Unangenehme Nebenwirkungen befürchtet die Interessensgemeinschaft pflegender Angehöriger. Eine Anstellung kann das familiäre Verhältnis zwischen Pflegebedürftigen und pflegenden Angehörigen massiv stören. Und es müsse bedacht werden, dass pflegende Angehörige, trotz einer Heimhilfeausbildung, keine professionelle Pflege verrichten können und dürfen.

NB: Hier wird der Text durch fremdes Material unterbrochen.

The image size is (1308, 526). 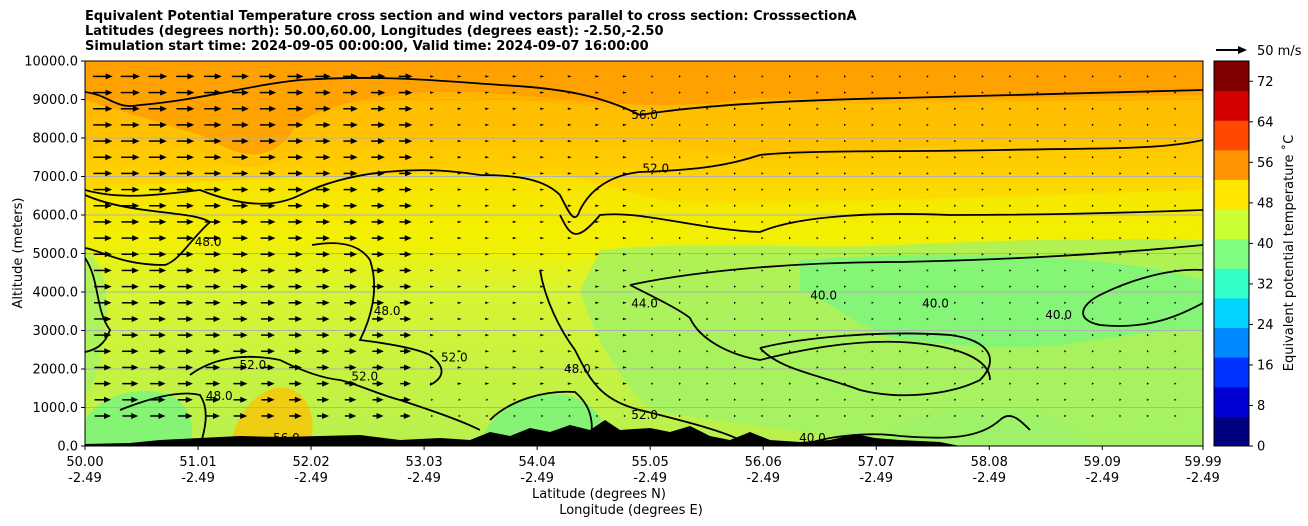 I want to click on x-tick-label-lat: 57.07, so click(x=876, y=462).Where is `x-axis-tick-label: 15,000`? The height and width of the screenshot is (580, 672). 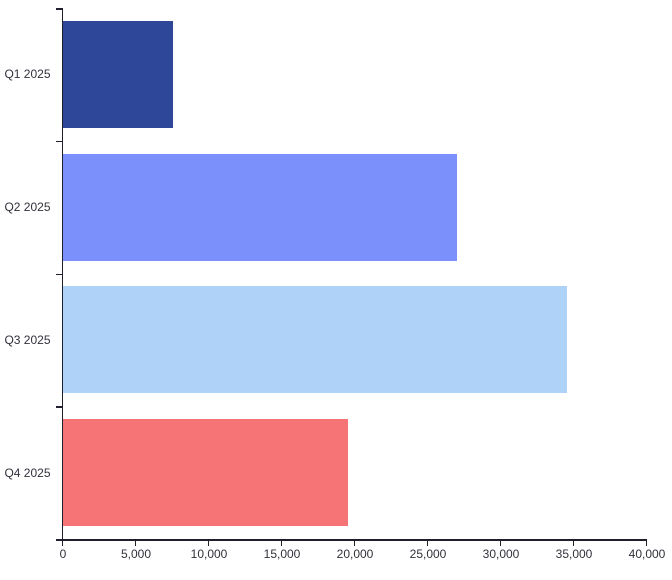 x-axis-tick-label: 15,000 is located at coordinates (282, 554).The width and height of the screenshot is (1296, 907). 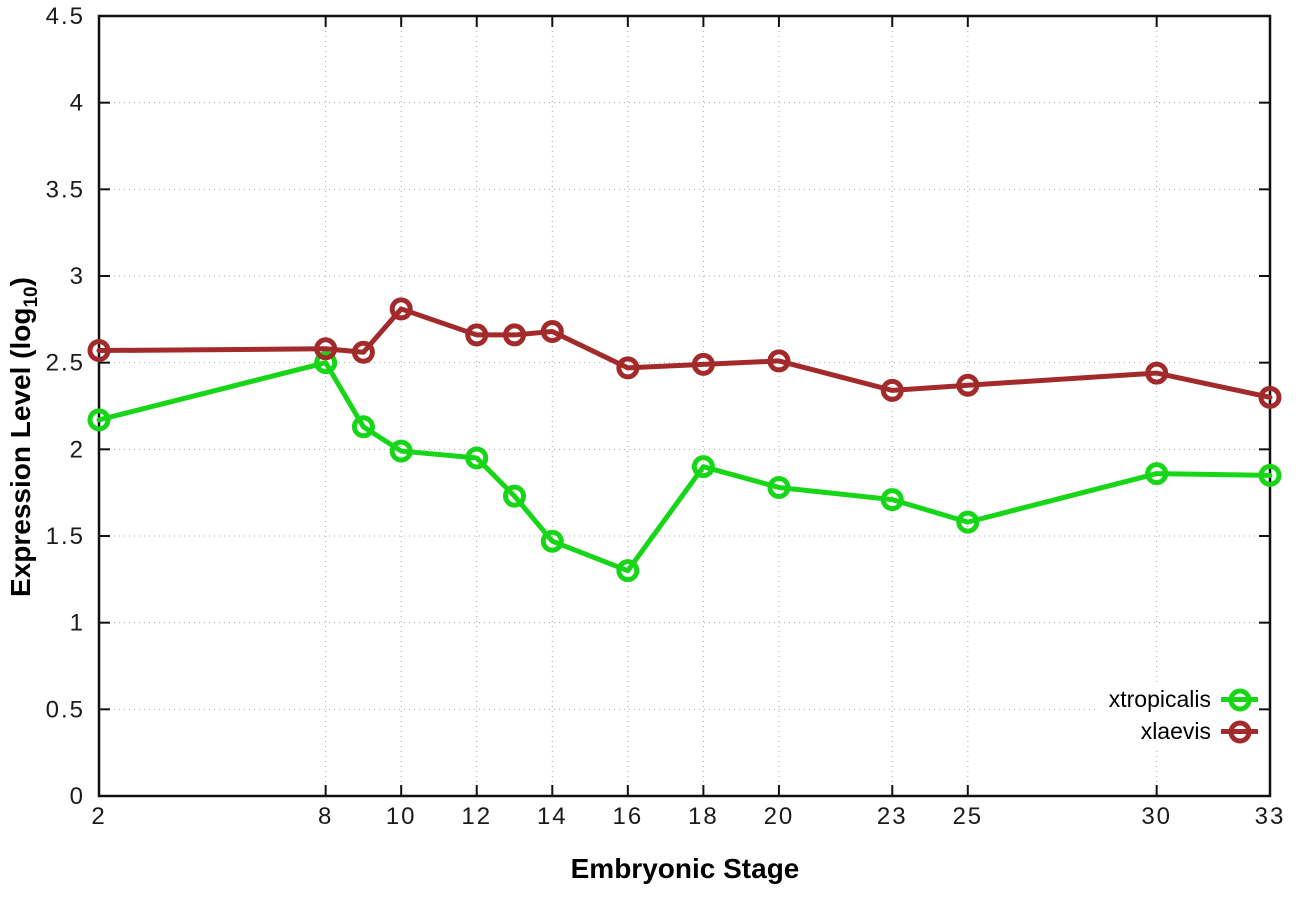 What do you see at coordinates (66, 16) in the screenshot?
I see `y-tick-label-4.5: 4.5` at bounding box center [66, 16].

Die Präsidentin der Interessensgemeinschaft pflegender Angehöriger Meinhard-Schiebel warnt: „Die versteckte Funktion eines Auftraggebers durch die/den Pflegebedürftigen bringt in das Abhängigkeitsverhältnis zwischen Pflegebedürftigen und pflegende Angehörige eine extrem konflikthafte Situation ein. So kann es neben möglichen Pflegefehlern zu einer extremen psychischen Belastung der Personen im System selbst kommen.“
Mein Wunsch: Österreich wird immer älter. Das liegt auch an unserem ausgezeichneten Gesundheitssystem. Trotzdem dürfen wir uns hier nicht zurücklehnen. Alle Lösungen zur Betreuung und Pflege älterer Mitbürger müssen vorurteilsfrei geprüft werden. Und die besten Lösungen umgesetzt werden. Es braucht eine soziale Absicherung pflegender Angehöriger, damit diese später von ihrer Pension leben können. Und wir brauchen die besten Standards in den Pflege- und Betreuungseinrichtungen und auch dort eine angemessene Bezahlung. Das müssen wir uns selbst wert sein. Und von der Politik die notwendigen Lösungen einfordern.